_WHAT IS BEING ASKED_. All entries are to be retyped without alteration.
::::
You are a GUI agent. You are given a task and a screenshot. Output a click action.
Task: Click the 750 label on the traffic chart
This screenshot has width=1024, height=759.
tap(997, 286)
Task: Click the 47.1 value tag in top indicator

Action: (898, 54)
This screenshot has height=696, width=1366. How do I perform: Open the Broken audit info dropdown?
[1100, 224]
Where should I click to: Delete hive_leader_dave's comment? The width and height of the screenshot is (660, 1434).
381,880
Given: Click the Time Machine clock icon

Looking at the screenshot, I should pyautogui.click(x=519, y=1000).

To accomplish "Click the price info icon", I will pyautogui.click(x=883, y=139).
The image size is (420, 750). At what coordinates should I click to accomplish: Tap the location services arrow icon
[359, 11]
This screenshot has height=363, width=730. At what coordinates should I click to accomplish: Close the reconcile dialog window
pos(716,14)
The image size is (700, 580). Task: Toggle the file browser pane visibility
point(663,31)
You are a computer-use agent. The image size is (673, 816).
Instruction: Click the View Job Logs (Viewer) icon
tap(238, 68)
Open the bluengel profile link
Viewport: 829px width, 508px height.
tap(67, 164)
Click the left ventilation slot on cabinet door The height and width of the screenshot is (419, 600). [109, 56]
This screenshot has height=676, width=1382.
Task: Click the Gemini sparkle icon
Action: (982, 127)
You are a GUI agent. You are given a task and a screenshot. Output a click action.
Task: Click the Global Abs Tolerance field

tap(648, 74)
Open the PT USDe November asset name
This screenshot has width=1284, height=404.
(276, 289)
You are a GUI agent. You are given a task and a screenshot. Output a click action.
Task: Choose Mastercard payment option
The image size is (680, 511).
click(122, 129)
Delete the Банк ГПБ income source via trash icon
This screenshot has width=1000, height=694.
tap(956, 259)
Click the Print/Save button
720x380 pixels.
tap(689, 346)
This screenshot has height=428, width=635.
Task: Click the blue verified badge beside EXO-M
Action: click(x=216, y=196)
::::
_TASK OUTPUT_.
You are a GUI agent. You are given a task and a screenshot. Output a click action.
Task: Click the 750 label on the traffic chart
This screenshot has width=1024, height=759.
tap(997, 286)
Task: Click the 47.1 value tag in top indicator

Action: (898, 54)
This screenshot has height=696, width=1366. How do I perform: Open the Broken audit info dropdown?
[1100, 224]
Where should I click to: Delete hive_leader_dave's comment? The width and height of the screenshot is (660, 1434).
381,880
Given: Click the Time Machine clock icon

Looking at the screenshot, I should pyautogui.click(x=519, y=1000).

To accomplish "Click the price info icon", I will pyautogui.click(x=883, y=139).
The image size is (420, 750). At what coordinates should I click to accomplish: Tap the location services arrow icon
[359, 11]
This screenshot has height=363, width=730. At what coordinates should I click to accomplish: Close the reconcile dialog window
pos(716,14)
The image size is (700, 580). Task: Toggle the file browser pane visibility
point(663,31)
You are a computer-use agent. The image size is (673, 816).
Instruction: Click the View Job Logs (Viewer) icon
tap(238, 68)
Open the bluengel profile link
Viewport: 829px width, 508px height.
tap(67, 164)
Click the left ventilation slot on cabinet door The height and width of the screenshot is (419, 600). [109, 56]
This screenshot has height=676, width=1382.
Task: Click the Gemini sparkle icon
Action: (982, 127)
You are a GUI agent. You are given a task and a screenshot. Output a click action.
Task: Click the Global Abs Tolerance field

tap(648, 74)
Open the PT USDe November asset name
This screenshot has width=1284, height=404.
(276, 289)
You are a GUI agent. You are given a task and a screenshot. Output a click action.
Task: Choose Mastercard payment option
The image size is (680, 511).
click(122, 129)
Delete the Банк ГПБ income source via trash icon
This screenshot has width=1000, height=694.
tap(956, 259)
Click the Print/Save button
720x380 pixels.
tap(689, 346)
This screenshot has height=428, width=635.
Task: Click the blue verified badge beside EXO-M
Action: click(x=216, y=196)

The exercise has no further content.